-- begin DATA FOR THIS TASK --

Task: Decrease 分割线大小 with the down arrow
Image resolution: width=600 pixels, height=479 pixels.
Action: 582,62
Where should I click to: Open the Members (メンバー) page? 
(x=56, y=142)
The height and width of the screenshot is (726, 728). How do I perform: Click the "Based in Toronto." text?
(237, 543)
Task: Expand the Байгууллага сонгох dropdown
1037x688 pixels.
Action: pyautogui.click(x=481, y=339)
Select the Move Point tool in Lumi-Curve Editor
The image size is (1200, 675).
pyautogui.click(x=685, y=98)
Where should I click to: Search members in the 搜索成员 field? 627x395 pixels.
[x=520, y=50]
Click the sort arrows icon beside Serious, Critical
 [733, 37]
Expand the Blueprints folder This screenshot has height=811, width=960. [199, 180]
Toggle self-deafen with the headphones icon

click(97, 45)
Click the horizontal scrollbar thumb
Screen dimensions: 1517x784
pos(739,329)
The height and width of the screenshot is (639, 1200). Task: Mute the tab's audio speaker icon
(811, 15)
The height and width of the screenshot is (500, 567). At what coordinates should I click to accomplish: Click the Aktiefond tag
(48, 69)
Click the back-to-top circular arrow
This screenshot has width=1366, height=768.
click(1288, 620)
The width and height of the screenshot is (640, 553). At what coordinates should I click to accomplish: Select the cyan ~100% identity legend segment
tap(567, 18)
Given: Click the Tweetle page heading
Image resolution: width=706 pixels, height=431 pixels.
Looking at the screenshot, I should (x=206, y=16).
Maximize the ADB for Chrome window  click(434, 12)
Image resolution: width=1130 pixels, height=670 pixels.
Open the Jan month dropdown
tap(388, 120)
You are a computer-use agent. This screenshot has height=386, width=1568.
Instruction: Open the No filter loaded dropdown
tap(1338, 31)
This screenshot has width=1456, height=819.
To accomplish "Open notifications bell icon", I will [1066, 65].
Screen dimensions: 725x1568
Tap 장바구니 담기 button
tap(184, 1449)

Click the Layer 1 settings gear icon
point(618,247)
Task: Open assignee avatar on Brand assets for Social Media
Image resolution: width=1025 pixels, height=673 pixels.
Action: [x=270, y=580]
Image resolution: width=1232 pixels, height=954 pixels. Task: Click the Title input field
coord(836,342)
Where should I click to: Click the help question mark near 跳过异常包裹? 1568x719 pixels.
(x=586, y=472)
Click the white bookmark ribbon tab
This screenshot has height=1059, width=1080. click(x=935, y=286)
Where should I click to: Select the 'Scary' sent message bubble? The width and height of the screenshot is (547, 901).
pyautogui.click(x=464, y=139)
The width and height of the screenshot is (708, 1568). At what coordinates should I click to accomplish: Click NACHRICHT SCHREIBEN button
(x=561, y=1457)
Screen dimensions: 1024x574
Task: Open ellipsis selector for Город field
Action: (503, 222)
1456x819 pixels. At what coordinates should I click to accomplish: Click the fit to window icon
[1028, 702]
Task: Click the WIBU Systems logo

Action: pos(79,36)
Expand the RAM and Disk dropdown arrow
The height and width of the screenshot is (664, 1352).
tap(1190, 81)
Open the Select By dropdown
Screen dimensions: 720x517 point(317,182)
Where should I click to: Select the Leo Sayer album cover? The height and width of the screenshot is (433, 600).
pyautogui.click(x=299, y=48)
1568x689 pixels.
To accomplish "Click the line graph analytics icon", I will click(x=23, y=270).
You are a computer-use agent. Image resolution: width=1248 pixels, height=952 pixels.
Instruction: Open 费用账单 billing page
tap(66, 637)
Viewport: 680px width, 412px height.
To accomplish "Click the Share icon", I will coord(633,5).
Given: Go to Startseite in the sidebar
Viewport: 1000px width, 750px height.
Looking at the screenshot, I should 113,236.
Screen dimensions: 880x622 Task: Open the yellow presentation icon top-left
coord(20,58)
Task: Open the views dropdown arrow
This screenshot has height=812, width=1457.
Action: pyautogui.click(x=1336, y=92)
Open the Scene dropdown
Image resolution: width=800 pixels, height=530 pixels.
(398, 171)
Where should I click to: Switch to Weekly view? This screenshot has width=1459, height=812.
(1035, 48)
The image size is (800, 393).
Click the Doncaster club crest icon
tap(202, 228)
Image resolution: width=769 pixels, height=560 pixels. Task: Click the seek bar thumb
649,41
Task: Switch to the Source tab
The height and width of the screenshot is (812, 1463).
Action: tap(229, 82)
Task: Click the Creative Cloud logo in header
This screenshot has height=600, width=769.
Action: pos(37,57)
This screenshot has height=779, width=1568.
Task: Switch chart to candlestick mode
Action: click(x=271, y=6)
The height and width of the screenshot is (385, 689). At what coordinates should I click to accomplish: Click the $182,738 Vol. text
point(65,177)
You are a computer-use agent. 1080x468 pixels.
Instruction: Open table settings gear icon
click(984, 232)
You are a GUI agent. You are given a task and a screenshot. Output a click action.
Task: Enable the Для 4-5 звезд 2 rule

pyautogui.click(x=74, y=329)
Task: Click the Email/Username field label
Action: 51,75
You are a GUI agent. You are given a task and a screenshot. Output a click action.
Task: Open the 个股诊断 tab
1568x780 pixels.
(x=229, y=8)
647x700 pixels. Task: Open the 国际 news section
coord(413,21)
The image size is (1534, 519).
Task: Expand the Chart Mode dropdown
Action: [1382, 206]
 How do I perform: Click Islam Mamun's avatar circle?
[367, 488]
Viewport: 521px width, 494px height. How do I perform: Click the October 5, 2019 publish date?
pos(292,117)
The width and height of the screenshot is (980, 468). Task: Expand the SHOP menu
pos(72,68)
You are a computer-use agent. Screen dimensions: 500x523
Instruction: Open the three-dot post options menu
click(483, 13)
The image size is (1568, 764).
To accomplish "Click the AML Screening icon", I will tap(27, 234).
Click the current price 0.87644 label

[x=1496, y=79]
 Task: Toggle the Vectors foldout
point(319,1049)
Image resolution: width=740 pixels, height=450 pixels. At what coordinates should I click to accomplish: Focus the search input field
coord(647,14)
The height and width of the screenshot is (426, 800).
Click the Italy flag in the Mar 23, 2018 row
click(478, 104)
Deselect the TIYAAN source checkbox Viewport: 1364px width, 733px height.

-- end DATA FOR THIS TASK --

> **THE EXERCISE**: Copy all of the records above line for line, without changing any character.

> **SOLUTION TO THE EXERCISE**:
Task: Decrease 分割线大小 with the down arrow
Image resolution: width=600 pixels, height=479 pixels.
Action: 582,62
Where should I click to: Open the Members (メンバー) page? 
(x=56, y=142)
The height and width of the screenshot is (726, 728). How do I perform: Click the "Based in Toronto." text?
(237, 543)
Task: Expand the Байгууллага сонгох dropdown
1037x688 pixels.
Action: pyautogui.click(x=481, y=339)
Select the Move Point tool in Lumi-Curve Editor
The image size is (1200, 675).
pyautogui.click(x=685, y=98)
Where should I click to: Search members in the 搜索成员 field? 627x395 pixels.
[x=520, y=50]
Click the sort arrows icon beside Serious, Critical
 [733, 37]
Expand the Blueprints folder This screenshot has height=811, width=960. [199, 180]
Toggle self-deafen with the headphones icon

click(97, 45)
Click the horizontal scrollbar thumb
Screen dimensions: 1517x784
pos(739,329)
The height and width of the screenshot is (639, 1200). Task: Mute the tab's audio speaker icon
(811, 15)
The height and width of the screenshot is (500, 567). At what coordinates should I click to accomplish: Click the Aktiefond tag
(48, 69)
Click the back-to-top circular arrow
This screenshot has width=1366, height=768.
click(1288, 620)
The width and height of the screenshot is (640, 553). At what coordinates should I click to accomplish: Select the cyan ~100% identity legend segment
tap(567, 18)
Given: Click the Tweetle page heading
Image resolution: width=706 pixels, height=431 pixels.
Looking at the screenshot, I should (x=206, y=16).
Maximize the ADB for Chrome window  click(434, 12)
Image resolution: width=1130 pixels, height=670 pixels.
Open the Jan month dropdown
tap(388, 120)
You are a computer-use agent. This screenshot has height=386, width=1568.
Instruction: Open the No filter loaded dropdown
tap(1338, 31)
This screenshot has width=1456, height=819.
To accomplish "Open notifications bell icon", I will [1066, 65].
Screen dimensions: 725x1568
Tap 장바구니 담기 button
tap(184, 1449)

Click the Layer 1 settings gear icon
point(618,247)
Task: Open assignee avatar on Brand assets for Social Media
Image resolution: width=1025 pixels, height=673 pixels.
Action: [x=270, y=580]
Image resolution: width=1232 pixels, height=954 pixels. Task: Click the Title input field
coord(836,342)
Where should I click to: Click the help question mark near 跳过异常包裹? 1568x719 pixels.
(x=586, y=472)
Click the white bookmark ribbon tab
This screenshot has height=1059, width=1080. click(x=935, y=286)
Where should I click to: Select the 'Scary' sent message bubble? The width and height of the screenshot is (547, 901).
pyautogui.click(x=464, y=139)
The width and height of the screenshot is (708, 1568). At what coordinates should I click to accomplish: Click NACHRICHT SCHREIBEN button
(x=561, y=1457)
Screen dimensions: 1024x574
Task: Open ellipsis selector for Город field
Action: (503, 222)
1456x819 pixels. At what coordinates should I click to accomplish: Click the fit to window icon
[1028, 702]
Task: Click the WIBU Systems logo

Action: pos(79,36)
Expand the RAM and Disk dropdown arrow
The height and width of the screenshot is (664, 1352).
tap(1190, 81)
Open the Select By dropdown
Screen dimensions: 720x517 point(317,182)
Where should I click to: Select the Leo Sayer album cover? The height and width of the screenshot is (433, 600).
pyautogui.click(x=299, y=48)
1568x689 pixels.
To accomplish "Click the line graph analytics icon", I will click(x=23, y=270).
You are a computer-use agent. Image resolution: width=1248 pixels, height=952 pixels.
Instruction: Open 费用账单 billing page
tap(66, 637)
Viewport: 680px width, 412px height.
To accomplish "Click the Share icon", I will coord(633,5).
Given: Go to Startseite in the sidebar
Viewport: 1000px width, 750px height.
Looking at the screenshot, I should 113,236.
Screen dimensions: 880x622 Task: Open the yellow presentation icon top-left
coord(20,58)
Task: Open the views dropdown arrow
This screenshot has height=812, width=1457.
Action: pyautogui.click(x=1336, y=92)
Open the Scene dropdown
Image resolution: width=800 pixels, height=530 pixels.
(398, 171)
Where should I click to: Switch to Weekly view? This screenshot has width=1459, height=812.
(1035, 48)
The image size is (800, 393).
Click the Doncaster club crest icon
tap(202, 228)
Image resolution: width=769 pixels, height=560 pixels. Task: Click the seek bar thumb
649,41
Task: Switch to the Source tab
The height and width of the screenshot is (812, 1463).
Action: tap(229, 82)
Task: Click the Creative Cloud logo in header
This screenshot has height=600, width=769.
Action: pos(37,57)
This screenshot has height=779, width=1568.
Task: Switch chart to candlestick mode
Action: click(x=271, y=6)
The height and width of the screenshot is (385, 689). At what coordinates should I click to accomplish: Click the $182,738 Vol. text
point(65,177)
You are a computer-use agent. 1080x468 pixels.
Instruction: Open table settings gear icon
click(984, 232)
You are a GUI agent. You are given a task and a screenshot. Output a click action.
Task: Enable the Для 4-5 звезд 2 rule

pyautogui.click(x=74, y=329)
Task: Click the Email/Username field label
Action: 51,75
You are a GUI agent. You are given a task and a screenshot. Output a click action.
Task: Open the 个股诊断 tab
1568x780 pixels.
(x=229, y=8)
647x700 pixels. Task: Open the 国际 news section
coord(413,21)
The image size is (1534, 519).
Task: Expand the Chart Mode dropdown
Action: [1382, 206]
 How do I perform: Click Islam Mamun's avatar circle?
[367, 488]
Viewport: 521px width, 494px height. How do I perform: Click the October 5, 2019 publish date?
pos(292,117)
The width and height of the screenshot is (980, 468). Task: Expand the SHOP menu
pos(72,68)
You are a computer-use agent. Screen dimensions: 500x523
Instruction: Open the three-dot post options menu
click(483, 13)
The image size is (1568, 764).
To accomplish "Click the AML Screening icon", I will tap(27, 234).
Click the current price 0.87644 label

[x=1496, y=79]
 Task: Toggle the Vectors foldout
point(319,1049)
Image resolution: width=740 pixels, height=450 pixels. At what coordinates should I click to accomplish: Focus the search input field
coord(647,14)
The height and width of the screenshot is (426, 800).
Click the Italy flag in the Mar 23, 2018 row
click(478, 104)
Deselect the TIYAAN source checkbox Viewport: 1364px width, 733px height.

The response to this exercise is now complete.